**What you should do**
I need the lines from the one holding "435x270 pixels. How" to the last line of the data below repeated exactly, both included, without pictures.

**Material supplied**
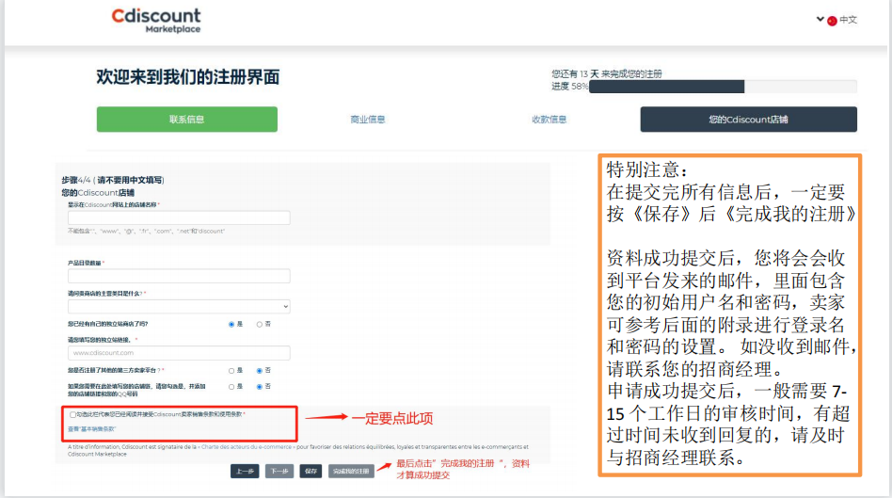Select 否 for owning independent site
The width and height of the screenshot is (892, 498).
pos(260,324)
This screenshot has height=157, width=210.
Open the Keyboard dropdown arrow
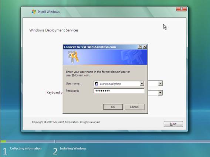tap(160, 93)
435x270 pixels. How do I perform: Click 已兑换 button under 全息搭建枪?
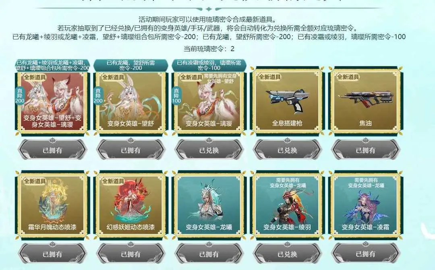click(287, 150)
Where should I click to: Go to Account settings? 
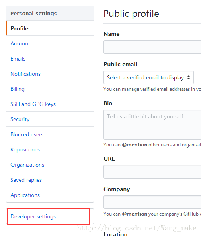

**Answer to this task**
435x270 pixels. How do I perform: Click 已兑换 button under 全息搭建枪?
click(287, 150)
Where should I click to: Go to Account settings? 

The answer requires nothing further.